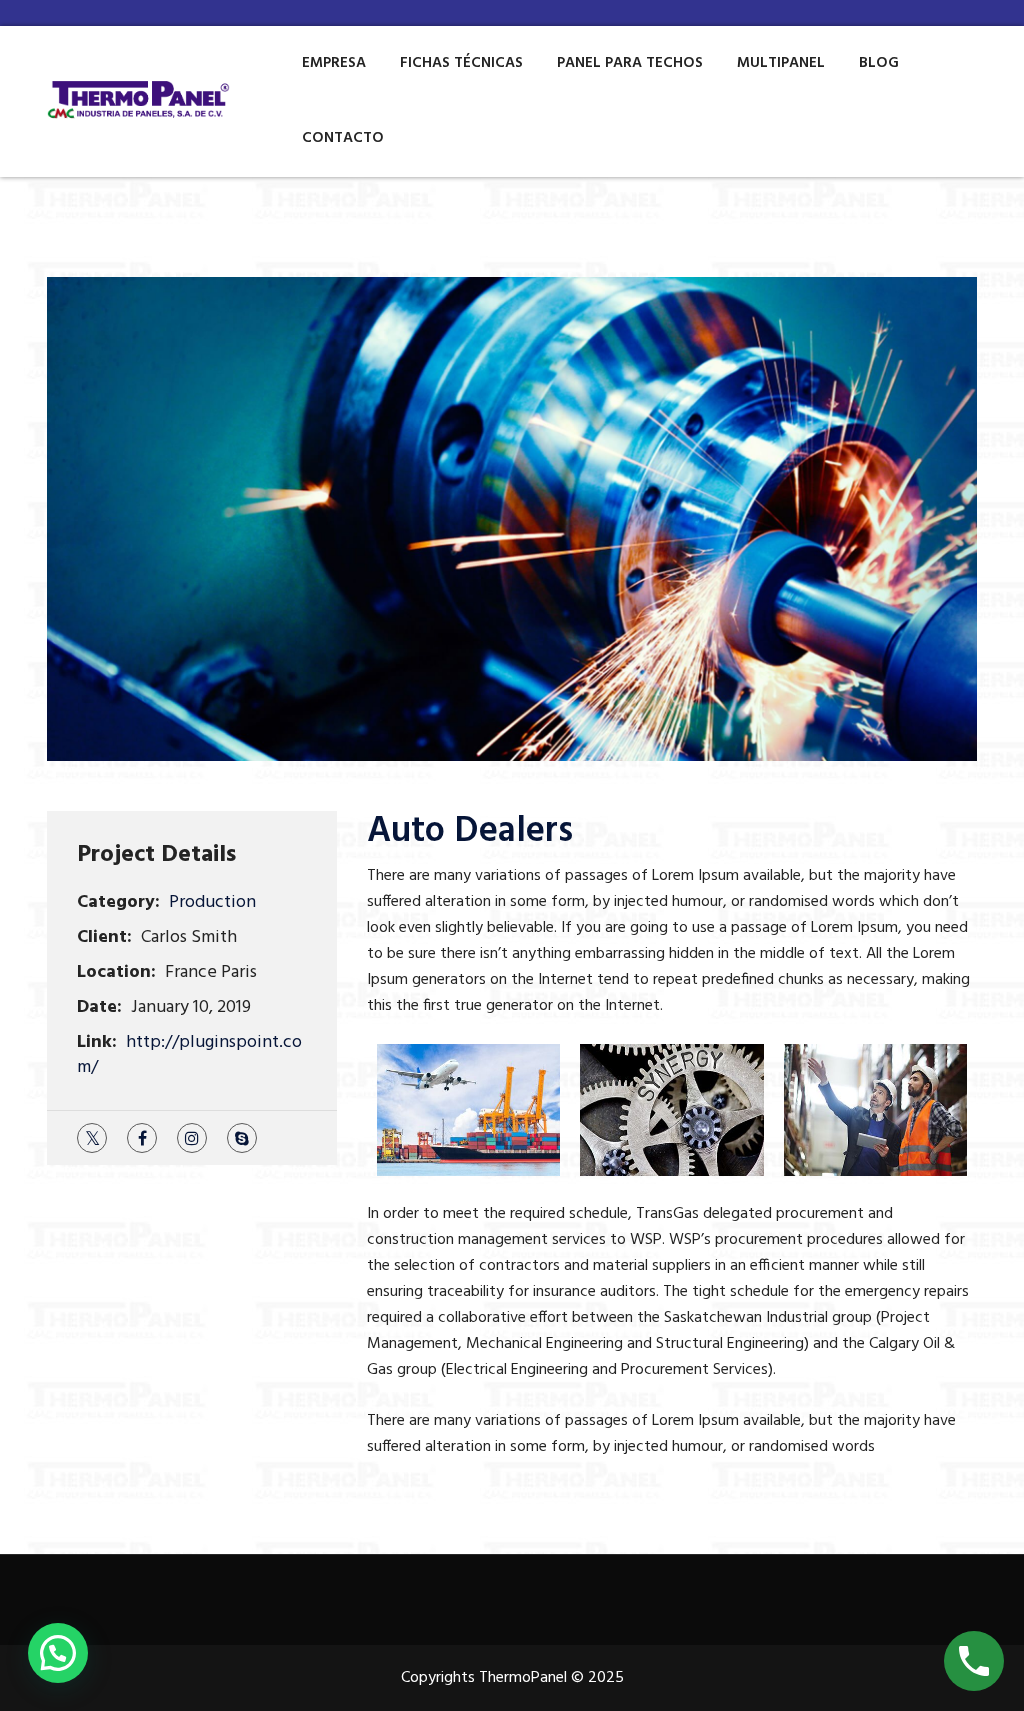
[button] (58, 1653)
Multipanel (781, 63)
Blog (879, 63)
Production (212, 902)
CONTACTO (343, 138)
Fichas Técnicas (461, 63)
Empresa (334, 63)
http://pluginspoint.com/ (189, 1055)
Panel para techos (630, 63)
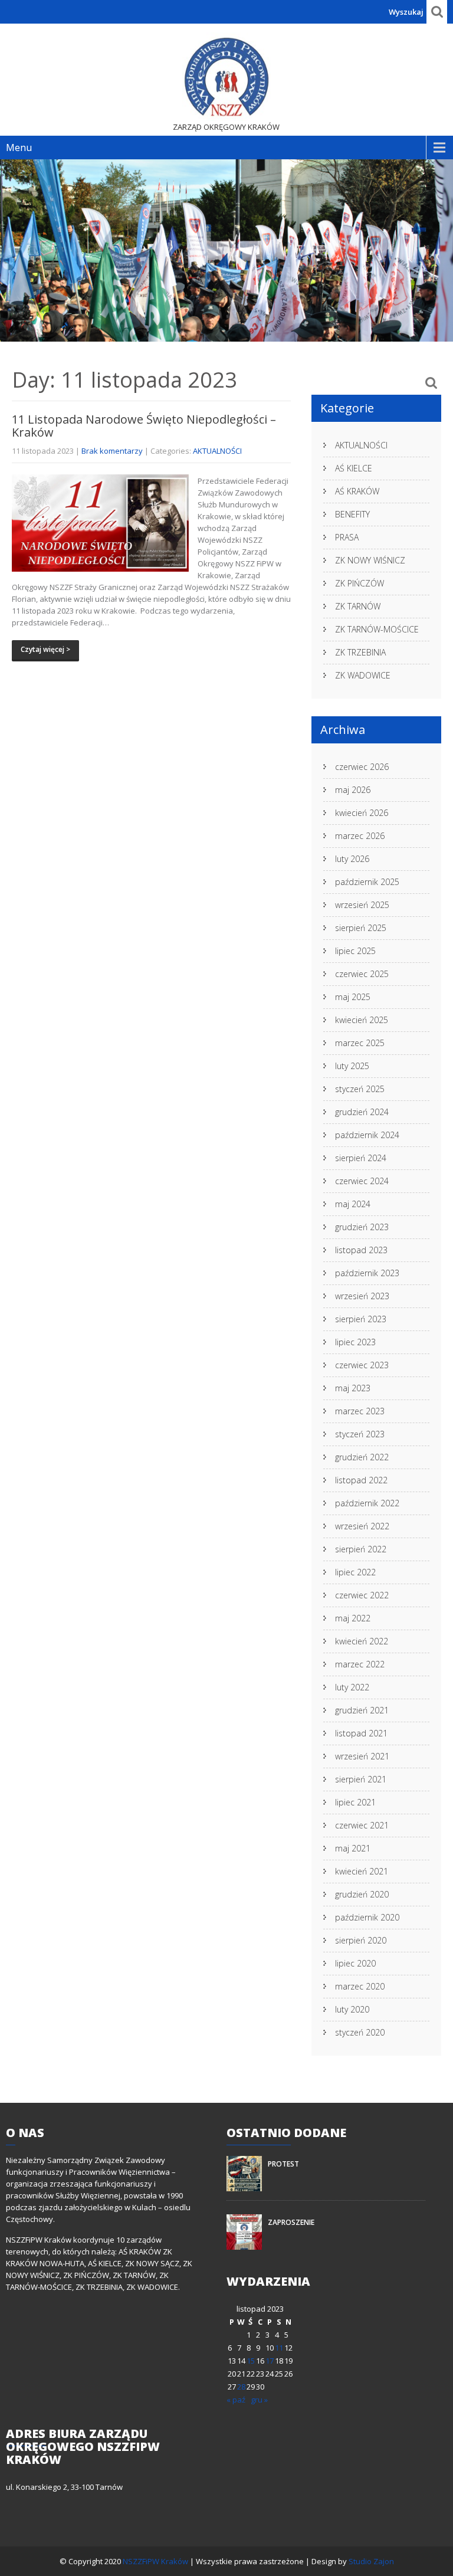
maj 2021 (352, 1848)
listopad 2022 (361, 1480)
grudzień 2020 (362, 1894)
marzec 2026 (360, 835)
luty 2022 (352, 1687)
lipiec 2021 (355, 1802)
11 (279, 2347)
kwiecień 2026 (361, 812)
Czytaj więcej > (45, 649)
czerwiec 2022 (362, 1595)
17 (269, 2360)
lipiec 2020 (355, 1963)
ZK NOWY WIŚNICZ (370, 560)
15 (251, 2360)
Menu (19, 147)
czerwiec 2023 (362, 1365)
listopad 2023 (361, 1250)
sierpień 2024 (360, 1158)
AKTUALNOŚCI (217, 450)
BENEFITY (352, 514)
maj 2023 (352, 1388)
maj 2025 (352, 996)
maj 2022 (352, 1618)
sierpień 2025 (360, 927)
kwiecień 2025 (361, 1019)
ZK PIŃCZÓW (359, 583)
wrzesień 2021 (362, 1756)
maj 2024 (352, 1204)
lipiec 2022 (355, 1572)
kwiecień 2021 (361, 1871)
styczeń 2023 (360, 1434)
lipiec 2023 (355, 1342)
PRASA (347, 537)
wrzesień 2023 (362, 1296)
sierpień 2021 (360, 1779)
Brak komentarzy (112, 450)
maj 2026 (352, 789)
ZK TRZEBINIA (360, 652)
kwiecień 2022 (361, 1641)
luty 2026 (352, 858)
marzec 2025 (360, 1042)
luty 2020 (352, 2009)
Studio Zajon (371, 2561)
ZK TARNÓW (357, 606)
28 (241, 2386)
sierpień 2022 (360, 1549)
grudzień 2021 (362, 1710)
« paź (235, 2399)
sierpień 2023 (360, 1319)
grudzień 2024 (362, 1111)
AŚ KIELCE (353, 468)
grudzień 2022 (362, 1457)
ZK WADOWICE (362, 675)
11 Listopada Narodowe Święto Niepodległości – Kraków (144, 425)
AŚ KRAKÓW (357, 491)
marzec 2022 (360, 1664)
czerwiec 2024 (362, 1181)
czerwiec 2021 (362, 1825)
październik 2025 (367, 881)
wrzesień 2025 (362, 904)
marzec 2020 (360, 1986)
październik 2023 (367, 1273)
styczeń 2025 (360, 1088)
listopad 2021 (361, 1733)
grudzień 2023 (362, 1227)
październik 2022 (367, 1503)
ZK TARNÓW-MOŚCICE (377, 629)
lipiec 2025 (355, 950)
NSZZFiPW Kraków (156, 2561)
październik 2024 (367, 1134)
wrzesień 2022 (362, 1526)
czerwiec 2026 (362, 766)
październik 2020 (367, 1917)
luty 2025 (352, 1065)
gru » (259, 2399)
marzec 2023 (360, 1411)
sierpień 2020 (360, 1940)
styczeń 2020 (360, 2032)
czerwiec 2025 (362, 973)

*Task prompt*. All that is wanted is the stretch of lines above from the one containing "lipiec 2020 (355, 1963)" through the one containing "styczeń 2023 (360, 1434)", duplicated exactly.

*Answer to the problem*.
lipiec 2020 (355, 1963)
ZK NOWY WIŚNICZ (370, 560)
15 (251, 2360)
Menu (19, 147)
czerwiec 2023 (362, 1365)
listopad 2023 (361, 1250)
sierpień 2024 (360, 1158)
AKTUALNOŚCI (217, 450)
BENEFITY (352, 514)
maj 2023 (352, 1388)
maj 2025 (352, 996)
maj 2022 (352, 1618)
sierpień 2025 (360, 927)
kwiecień 2025 (361, 1019)
ZK PIŃCZÓW (359, 583)
wrzesień 2021 (362, 1756)
maj 2024 (352, 1204)
lipiec 2022 (355, 1572)
kwiecień 2021 (361, 1871)
styczeń 2023 (360, 1434)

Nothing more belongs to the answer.